Esercizio assegnato 1:
Nell'estratto fornito sull'autrice di «Il suo nome era Aprile», perché al secondo concorso il suo racconto fu donato a un'amica? Spiegalo in una o due frasi.

Estratto fornito:
▼▼▼

Nata a Messina e cresciuta in una famiglia tradizionale siciliana, è l'ultima di tre sorelle. La sua passione sono i viaggi.

Alla scrittura approda per caso, quando partecipa a un concorso letterario di racconti brevi a tema “L’Irlanda nel cuore” e vince il primo premio.
Dopo due anni ci riprova, ma per paura che la giuria, leggendo il suo nome non voglia far vincere due volte la stessa persona, dona il suo racconto a un'amica. Anche questa volta la sua storia vince il primo premio.

Dai racconti al primo libro il passo è breve. Questa volta però l’ambientazione non è più l’Irlanda, ma la sua amata e profumata Sicilia che esplode in tutto il suo fascino.  

 

 

 

IL ROMANZO: IL SUO NOME ERA APRILE-YOUCANPRINT (2014)

Tommaso, il protagonista del romanzo, narra in prima persona e con tono umoristico la ricerca della donna della sua vita.
Le divertenti avventure che si susseguono hanno come sfondo la Sicilia e come protagoniste le donne: esaltate nella loro sensualità, amate e venerate in egual misura.
Intorno a Tommaso i paesani che parlano il dialetto, la famiglia tradizionale siciliana e gli amici che lo accompagnano da sempre.
La ricerca di una ragazza sconosciuta incontrata in aeroporto lo porterà a trovare finalmente l’amore vero. 
Un affresco originale dei siciliani, dipinti con i loro pregi e difetti, raccontati con leggero umorismo.

 

CURIOSITA'
Il suo nome era Aprile nasce ascoltando i divertenti racconti d'infanzia e le delusioni amorose di un uomo messinese. Presto, però, i personaggi prendono vita propria e la storia si scrive da sè. Alcune delle situazioni narrate, inerenti il periodo adolescenziale sono invece accadute all’autrice del libro.

 

ESTRATTO

Dopo una buona mezz’ora di attesa arrivò l’autobus. I sedili erano tutti occupati, rimasi in piedi vicino alla macchinetta obliteratrice. Seduta di fronte a me, una giovane donna mi osservava con insistenza. 
Doveva essere sulla trentina, indossava un attillato tailleur nero con una gonna poco sopra il ginocchio, uno spacco laterale mostrava una coscia abbronzata. Le lunghe gambe snelle erano accavallate provocatoriamente.

▲▲▲

Dati forniti:
▼▼▼

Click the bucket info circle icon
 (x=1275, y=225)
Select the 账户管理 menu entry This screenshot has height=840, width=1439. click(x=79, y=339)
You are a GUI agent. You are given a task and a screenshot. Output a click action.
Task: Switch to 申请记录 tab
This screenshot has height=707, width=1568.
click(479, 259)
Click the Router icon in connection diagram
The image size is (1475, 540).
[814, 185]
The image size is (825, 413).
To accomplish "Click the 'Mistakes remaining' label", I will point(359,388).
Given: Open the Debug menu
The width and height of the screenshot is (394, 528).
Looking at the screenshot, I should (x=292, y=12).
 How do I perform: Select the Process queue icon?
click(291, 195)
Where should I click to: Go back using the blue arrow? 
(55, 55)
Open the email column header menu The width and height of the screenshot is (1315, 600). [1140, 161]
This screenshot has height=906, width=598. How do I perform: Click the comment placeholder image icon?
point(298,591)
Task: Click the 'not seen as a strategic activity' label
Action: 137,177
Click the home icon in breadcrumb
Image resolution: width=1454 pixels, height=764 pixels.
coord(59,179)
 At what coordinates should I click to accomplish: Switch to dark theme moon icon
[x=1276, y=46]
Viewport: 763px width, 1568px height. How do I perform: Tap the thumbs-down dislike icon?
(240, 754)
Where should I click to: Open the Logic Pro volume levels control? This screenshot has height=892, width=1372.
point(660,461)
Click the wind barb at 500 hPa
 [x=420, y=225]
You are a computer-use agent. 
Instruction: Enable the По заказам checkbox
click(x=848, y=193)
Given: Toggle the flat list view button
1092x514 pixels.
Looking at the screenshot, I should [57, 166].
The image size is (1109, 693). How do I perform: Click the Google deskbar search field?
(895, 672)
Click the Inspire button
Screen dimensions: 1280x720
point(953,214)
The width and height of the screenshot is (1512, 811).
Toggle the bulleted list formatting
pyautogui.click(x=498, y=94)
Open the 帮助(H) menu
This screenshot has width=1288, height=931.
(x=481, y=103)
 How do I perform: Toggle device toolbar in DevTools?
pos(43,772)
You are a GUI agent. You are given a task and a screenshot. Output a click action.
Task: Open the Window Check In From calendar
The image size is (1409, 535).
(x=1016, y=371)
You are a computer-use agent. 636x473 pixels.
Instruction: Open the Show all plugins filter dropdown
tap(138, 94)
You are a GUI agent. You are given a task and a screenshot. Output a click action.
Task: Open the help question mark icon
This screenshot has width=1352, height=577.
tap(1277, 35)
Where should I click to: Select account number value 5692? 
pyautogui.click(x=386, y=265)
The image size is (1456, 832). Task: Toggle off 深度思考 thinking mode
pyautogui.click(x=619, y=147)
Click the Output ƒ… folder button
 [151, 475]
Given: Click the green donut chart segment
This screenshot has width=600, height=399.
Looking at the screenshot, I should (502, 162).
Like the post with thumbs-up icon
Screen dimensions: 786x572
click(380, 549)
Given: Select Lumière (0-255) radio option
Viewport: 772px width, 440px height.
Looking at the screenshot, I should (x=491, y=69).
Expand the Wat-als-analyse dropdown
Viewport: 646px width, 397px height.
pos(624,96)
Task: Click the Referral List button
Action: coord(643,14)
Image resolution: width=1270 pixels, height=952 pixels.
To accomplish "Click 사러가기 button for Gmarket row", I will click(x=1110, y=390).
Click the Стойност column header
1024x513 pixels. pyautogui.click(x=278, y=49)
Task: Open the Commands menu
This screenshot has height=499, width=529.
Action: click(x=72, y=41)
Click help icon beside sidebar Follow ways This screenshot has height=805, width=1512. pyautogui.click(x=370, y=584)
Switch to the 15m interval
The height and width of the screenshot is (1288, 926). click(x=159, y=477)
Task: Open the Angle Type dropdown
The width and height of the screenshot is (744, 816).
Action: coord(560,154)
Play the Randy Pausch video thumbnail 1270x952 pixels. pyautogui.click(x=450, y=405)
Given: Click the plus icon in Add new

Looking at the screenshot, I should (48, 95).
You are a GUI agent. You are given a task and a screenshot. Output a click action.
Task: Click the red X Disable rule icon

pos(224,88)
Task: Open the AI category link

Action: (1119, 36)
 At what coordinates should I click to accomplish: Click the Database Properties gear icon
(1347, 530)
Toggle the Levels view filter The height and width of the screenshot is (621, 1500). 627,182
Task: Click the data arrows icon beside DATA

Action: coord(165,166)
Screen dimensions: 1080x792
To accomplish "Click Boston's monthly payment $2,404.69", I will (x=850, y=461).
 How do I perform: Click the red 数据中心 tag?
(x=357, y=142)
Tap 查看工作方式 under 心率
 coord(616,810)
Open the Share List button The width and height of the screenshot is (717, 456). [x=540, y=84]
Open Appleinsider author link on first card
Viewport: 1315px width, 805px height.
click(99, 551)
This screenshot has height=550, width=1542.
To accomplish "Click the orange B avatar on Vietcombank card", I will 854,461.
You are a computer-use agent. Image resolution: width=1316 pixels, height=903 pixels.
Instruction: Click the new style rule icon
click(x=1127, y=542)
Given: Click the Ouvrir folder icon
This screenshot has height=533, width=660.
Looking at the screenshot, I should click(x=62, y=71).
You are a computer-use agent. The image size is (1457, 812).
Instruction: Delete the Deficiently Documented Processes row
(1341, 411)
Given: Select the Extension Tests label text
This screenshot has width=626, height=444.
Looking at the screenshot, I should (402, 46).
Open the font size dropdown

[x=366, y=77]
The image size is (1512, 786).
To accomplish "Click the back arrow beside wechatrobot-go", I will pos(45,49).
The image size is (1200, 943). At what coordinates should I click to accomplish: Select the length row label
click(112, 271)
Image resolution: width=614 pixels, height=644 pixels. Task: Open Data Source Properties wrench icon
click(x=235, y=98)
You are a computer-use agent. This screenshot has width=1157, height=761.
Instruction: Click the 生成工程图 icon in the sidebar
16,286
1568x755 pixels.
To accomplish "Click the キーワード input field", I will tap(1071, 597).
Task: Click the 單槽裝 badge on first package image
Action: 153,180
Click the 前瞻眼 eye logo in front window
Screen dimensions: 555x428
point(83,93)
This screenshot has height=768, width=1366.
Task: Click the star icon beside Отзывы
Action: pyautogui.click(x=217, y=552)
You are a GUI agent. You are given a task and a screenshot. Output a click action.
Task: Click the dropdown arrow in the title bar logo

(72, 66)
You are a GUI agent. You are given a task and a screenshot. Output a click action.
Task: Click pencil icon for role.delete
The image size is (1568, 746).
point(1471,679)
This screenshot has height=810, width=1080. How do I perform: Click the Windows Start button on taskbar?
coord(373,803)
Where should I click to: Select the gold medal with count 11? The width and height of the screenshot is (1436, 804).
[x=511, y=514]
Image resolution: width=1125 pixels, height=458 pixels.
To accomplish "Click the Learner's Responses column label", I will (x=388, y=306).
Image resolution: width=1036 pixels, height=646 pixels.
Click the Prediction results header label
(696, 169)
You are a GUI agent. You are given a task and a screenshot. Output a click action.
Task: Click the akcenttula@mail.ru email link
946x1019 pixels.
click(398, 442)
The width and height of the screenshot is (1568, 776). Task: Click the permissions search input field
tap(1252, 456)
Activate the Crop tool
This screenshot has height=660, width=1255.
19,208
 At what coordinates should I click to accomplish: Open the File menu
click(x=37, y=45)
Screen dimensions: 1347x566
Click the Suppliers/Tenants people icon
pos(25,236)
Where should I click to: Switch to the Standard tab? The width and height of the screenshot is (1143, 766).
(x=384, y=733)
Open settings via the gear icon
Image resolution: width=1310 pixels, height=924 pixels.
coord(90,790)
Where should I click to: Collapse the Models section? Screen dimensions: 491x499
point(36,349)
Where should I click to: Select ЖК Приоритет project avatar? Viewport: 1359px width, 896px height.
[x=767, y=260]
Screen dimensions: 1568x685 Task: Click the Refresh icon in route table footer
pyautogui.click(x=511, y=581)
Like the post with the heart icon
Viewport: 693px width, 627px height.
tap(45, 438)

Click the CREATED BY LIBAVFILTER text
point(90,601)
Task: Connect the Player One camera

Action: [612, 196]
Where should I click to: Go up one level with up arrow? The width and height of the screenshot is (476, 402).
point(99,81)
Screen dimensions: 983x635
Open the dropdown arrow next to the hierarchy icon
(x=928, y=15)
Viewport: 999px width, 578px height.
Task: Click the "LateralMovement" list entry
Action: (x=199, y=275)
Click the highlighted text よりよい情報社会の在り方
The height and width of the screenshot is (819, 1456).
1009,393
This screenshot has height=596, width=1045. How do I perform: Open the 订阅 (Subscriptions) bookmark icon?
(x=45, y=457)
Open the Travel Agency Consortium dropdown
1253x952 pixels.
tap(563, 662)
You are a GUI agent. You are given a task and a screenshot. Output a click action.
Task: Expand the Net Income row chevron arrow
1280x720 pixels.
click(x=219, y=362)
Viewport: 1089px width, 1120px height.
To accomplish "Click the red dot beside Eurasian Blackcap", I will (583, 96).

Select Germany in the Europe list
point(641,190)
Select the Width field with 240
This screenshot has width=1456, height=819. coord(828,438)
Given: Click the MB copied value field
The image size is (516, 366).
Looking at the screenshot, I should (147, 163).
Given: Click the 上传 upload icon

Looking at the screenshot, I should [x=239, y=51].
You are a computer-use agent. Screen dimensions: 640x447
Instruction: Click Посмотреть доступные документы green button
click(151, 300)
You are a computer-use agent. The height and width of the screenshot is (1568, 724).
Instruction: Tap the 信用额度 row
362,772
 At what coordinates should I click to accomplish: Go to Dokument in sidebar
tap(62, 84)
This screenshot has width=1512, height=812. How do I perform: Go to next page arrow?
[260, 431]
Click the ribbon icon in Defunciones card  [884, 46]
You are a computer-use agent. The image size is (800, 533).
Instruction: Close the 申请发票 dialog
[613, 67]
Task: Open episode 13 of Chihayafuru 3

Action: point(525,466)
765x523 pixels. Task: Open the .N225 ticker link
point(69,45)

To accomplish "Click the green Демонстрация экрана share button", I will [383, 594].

▲▲▲

Esercizio assegnato 2:
Disponi in un elenco numerato le righe dei record che vanno da quella con "Click the Output ƒ… folder button" a quella con "Action: coord(643,14)", entrambe incluse, senza le righe vuote.

Risultato corretto 1:
Il racconto fu donato a un'amica perché l'autrice temeva che la giuria, leggendo il suo nome, non volesse far vincere due volte la stessa persona.

Risultato corretto 2:
1. Click the Output ƒ… folder button
2.  [151, 475]
3. Given: Click the green donut chart segment
4. This screenshot has width=600, height=399.
5. Looking at the screenshot, I should (502, 162).
6. Like the post with thumbs-up icon
7. Screen dimensions: 786x572
8. click(380, 549)
9. Given: Select Lumière (0-255) radio option
10. Viewport: 772px width, 440px height.
11. Looking at the screenshot, I should (x=491, y=69).
12. Expand the Wat-als-analyse dropdown
13. Viewport: 646px width, 397px height.
14. pos(624,96)
15. Task: Click the Referral List button
16. Action: coord(643,14)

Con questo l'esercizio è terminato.